### Stored data entries
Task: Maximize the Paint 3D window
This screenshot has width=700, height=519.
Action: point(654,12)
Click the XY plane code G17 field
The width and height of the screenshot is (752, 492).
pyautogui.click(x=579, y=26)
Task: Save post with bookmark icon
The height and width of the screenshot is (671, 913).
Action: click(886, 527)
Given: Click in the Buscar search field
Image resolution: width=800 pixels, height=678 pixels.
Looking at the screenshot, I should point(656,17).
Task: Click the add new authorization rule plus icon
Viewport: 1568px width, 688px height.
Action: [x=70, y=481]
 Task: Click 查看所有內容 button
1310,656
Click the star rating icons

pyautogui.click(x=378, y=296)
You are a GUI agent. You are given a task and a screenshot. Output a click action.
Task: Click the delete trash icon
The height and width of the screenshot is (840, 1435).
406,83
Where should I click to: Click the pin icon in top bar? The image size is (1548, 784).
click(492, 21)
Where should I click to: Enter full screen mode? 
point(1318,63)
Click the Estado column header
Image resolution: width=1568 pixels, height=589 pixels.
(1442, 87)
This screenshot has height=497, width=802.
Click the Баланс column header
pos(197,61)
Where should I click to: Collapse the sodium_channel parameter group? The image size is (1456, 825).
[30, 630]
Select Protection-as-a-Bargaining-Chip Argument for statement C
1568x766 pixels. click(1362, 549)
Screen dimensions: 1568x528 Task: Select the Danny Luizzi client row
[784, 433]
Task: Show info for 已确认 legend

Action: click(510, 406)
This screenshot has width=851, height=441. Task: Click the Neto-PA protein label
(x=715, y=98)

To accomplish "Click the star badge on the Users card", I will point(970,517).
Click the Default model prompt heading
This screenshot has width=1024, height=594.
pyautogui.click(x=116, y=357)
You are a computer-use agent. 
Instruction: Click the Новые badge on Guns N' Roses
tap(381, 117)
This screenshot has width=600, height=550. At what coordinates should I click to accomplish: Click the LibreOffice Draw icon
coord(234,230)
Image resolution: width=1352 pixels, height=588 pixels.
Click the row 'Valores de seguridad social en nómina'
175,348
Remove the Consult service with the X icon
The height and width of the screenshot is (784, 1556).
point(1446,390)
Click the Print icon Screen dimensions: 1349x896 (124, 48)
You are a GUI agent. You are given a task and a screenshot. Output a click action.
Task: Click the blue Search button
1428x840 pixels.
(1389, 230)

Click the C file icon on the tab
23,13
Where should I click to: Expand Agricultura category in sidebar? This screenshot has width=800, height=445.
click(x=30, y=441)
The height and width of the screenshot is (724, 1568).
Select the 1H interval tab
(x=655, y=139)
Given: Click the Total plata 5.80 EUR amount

### Task brief
This exercise requires all the entries to be written out again exactly.

### Solution for this problem
Task: Maximize the Paint 3D window
This screenshot has width=700, height=519.
Action: point(654,12)
Click the XY plane code G17 field
The width and height of the screenshot is (752, 492).
pyautogui.click(x=579, y=26)
Task: Save post with bookmark icon
The height and width of the screenshot is (671, 913).
Action: click(886, 527)
Given: Click in the Buscar search field
Image resolution: width=800 pixels, height=678 pixels.
Looking at the screenshot, I should point(656,17).
Task: Click the add new authorization rule plus icon
Viewport: 1568px width, 688px height.
Action: [x=70, y=481]
 Task: Click 查看所有內容 button
1310,656
Click the star rating icons

pyautogui.click(x=378, y=296)
You are a GUI agent. You are given a task and a screenshot. Output a click action.
Task: Click the delete trash icon
The height and width of the screenshot is (840, 1435).
406,83
Where should I click to: Click the pin icon in top bar? The image size is (1548, 784).
click(492, 21)
Where should I click to: Enter full screen mode? 
point(1318,63)
Click the Estado column header
Image resolution: width=1568 pixels, height=589 pixels.
(1442, 87)
This screenshot has height=497, width=802.
Click the Баланс column header
pos(197,61)
Where should I click to: Collapse the sodium_channel parameter group? The image size is (1456, 825).
[30, 630]
Select Protection-as-a-Bargaining-Chip Argument for statement C
1568x766 pixels. click(1362, 549)
Screen dimensions: 1568x528 Task: Select the Danny Luizzi client row
[784, 433]
Task: Show info for 已确认 legend

Action: click(510, 406)
This screenshot has width=851, height=441. Task: Click the Neto-PA protein label
(x=715, y=98)

To accomplish "Click the star badge on the Users card", I will point(970,517).
Click the Default model prompt heading
This screenshot has width=1024, height=594.
pyautogui.click(x=116, y=357)
You are a computer-use agent. 
Instruction: Click the Новые badge on Guns N' Roses
tap(381, 117)
This screenshot has width=600, height=550. At what coordinates should I click to accomplish: Click the LibreOffice Draw icon
coord(234,230)
Image resolution: width=1352 pixels, height=588 pixels.
Click the row 'Valores de seguridad social en nómina'
175,348
Remove the Consult service with the X icon
The height and width of the screenshot is (784, 1556).
point(1446,390)
Click the Print icon Screen dimensions: 1349x896 (124, 48)
You are a GUI agent. You are given a task and a screenshot. Output a click action.
Task: Click the blue Search button
1428x840 pixels.
(1389, 230)

Click the C file icon on the tab
23,13
Where should I click to: Expand Agricultura category in sidebar? This screenshot has width=800, height=445.
click(x=30, y=441)
The height and width of the screenshot is (724, 1568).
Select the 1H interval tab
(x=655, y=139)
Given: Click the Total plata 5.80 EUR amount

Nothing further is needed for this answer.